▶ **Your instructions**
Continue the advice below about getting hired in a fine dining kitchen, starting right after its last sentence.
#### Passage provided
Foodpump has brought up the same thought I had. A hospital or nursing home or other environment where your interests can be best put to use would seem to be a better fit for you. They generally offer better hours and benefits, etc. as well. So you can still cook but put out food with high nutritional value that is also tasteful and attractively presented. And all while enjoying the benefits. 

      It may be that the chefs you have interviewed with saw this and did not bother to tell you. You've interviewed many but no offers. Obviously I don't know you or the places you've interviewed or the chefs you've interviewed with. But I have worked in plenty of fine dining places.  So If you are not interested in nutritional foodservice and you really wish to continue to try and get in to fine dining, I have a suggestion.

      The most important thing a fine dining chef wants is for someone to show up punctually, work hard at their responsibilities, do what they are told in the way they are told and be willing to do any job that needs doing, from mopping to plating to prep to cleaning the grease trap. That is the essence of interviewing with a fine dining chef; getting across to him or her that you are a hard worker who can follow orders without complaint. How much you may know about food preparation, sanitation and nutrition is a second or third concern.  Whatever you prepare will be done according to the chef, down to the smallest detail. It really doesn't matter if you notice dirt no one else seems to, can figure out the nutritional value of the creme brûlée or have six better ways to manage things. . 

     You posted that your top priority is safety and sanitation and after that it's making nutritious foods. While those are laudable goals, in a fine dining interview you need to get across that your top priority is listening and following the chef's orders. Period. 

As Flipflopgirl said, "work hard and fast and clean and smart." You show your concern about sanitation by the way you work. 

      While working for the fine dining chef, you pay attention to how to keep on top of your mise-en-place, how to get along with others, how to work fast and clean and hard under tremendous pressure. You pick piles of thyme leaves until there is not a single stem left, you french lamb racks endlessly, filet lots of slimy fish, clean fatty, bloody tenderloins and learn how to cut them into precise weights. You learn how to cut vegetables in precisely measured shapes and sizes, very quickly with very sharp knives without cutting your fingers off.  You peel shrimp and potatoes and asparagus for hours and hours, over and over, without destroying the product or creating excessive waste. You do what is required of the station you are assigned to. You do it well and you do it well every day. You keep your mise-en-place clean, organized, wrapped and fresh.  You work until your arm feels like it will fall off. You get burned and scraped repeatedly.
########
#### Supplied records
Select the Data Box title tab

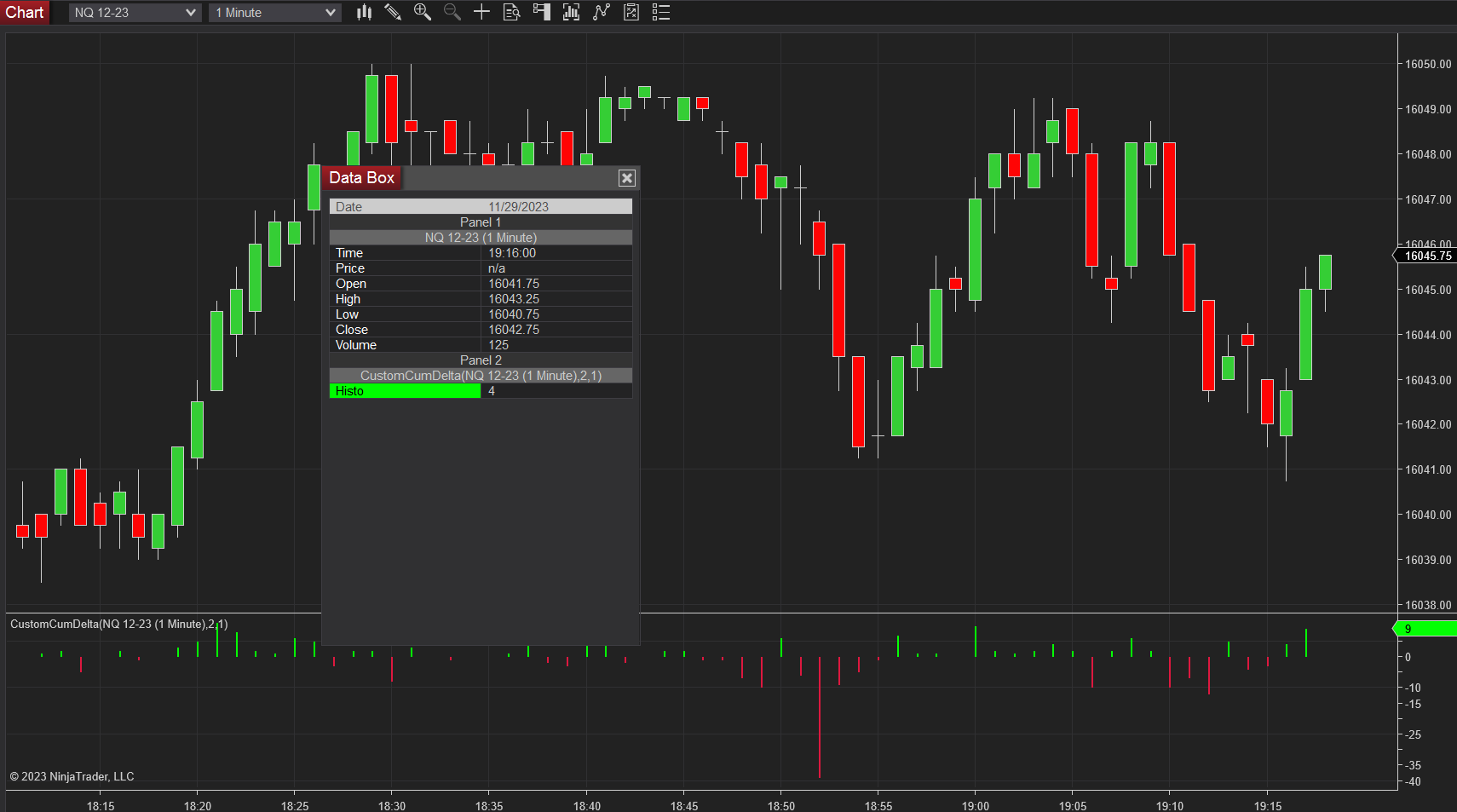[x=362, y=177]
########
#### Supplied records
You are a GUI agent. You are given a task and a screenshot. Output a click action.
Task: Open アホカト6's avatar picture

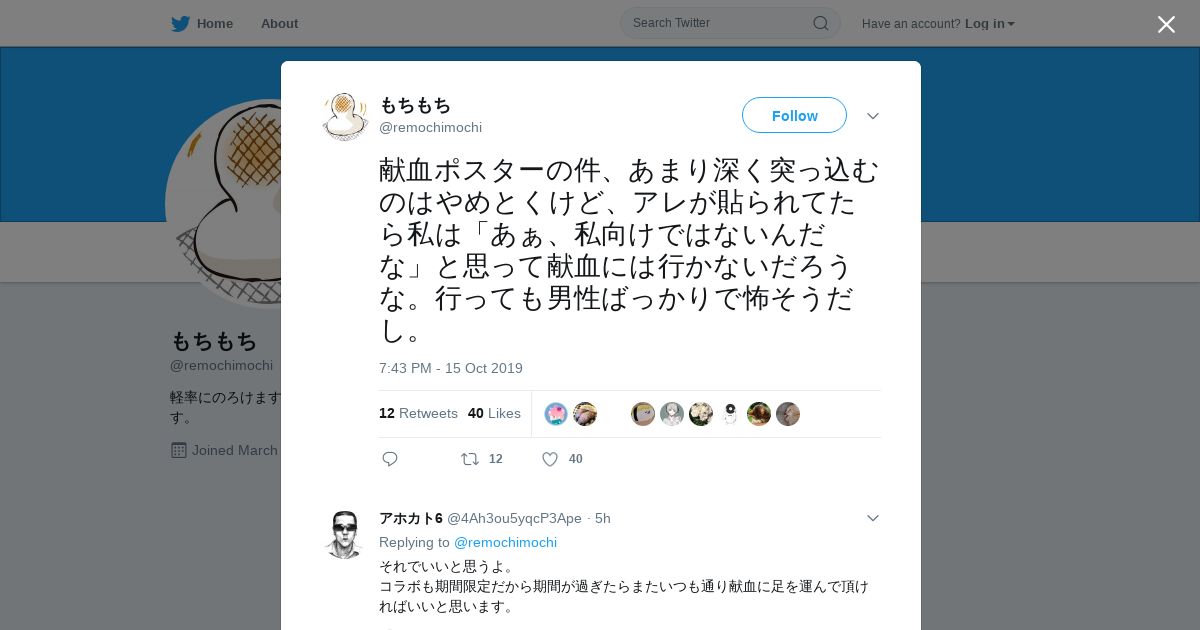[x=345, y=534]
########
▶ **Written answer**
  When service is over, you clean your station, help others, put things away you did not get out. You then go home. You do not offer ideas and opinions and suggestions about how the menu, the kitchen or the nutritional value of the food can be improved. Your back, feet and hands will hurt. You will be very tired, feel very greasy, sweaty and disgusting. Your thighs will be chafed and sore. You will be very upset and depressed because you screwed up in the middle of service and caused a table to be late and the chef was not at all nice about it. In fact you're quite certain the chef hates you, especially because he or she rarely speaks to you and when they do, it's more direct and blunt and doesn't seem very sympathetic. You can't remember the last time you got a compliment.  

     In the middle of all of this, you will realize how little you are getting paid for all the intense, hard pressure you put up with, the unreasonable demands of the jerk of a chef, the frighteningly fast abilities of your coworkers, and the terrifying need to keep your head together despite wanting desperately to cry and scream at everyone.

You will not complain about any of it to anyone you work with, ever. The next day, despite knowing how inadequate your abilities are and how aggravatingly stupid the day will be, you will show up for work, put on a big smile, say "Yes, Chef." and do the whole insane activity all over again.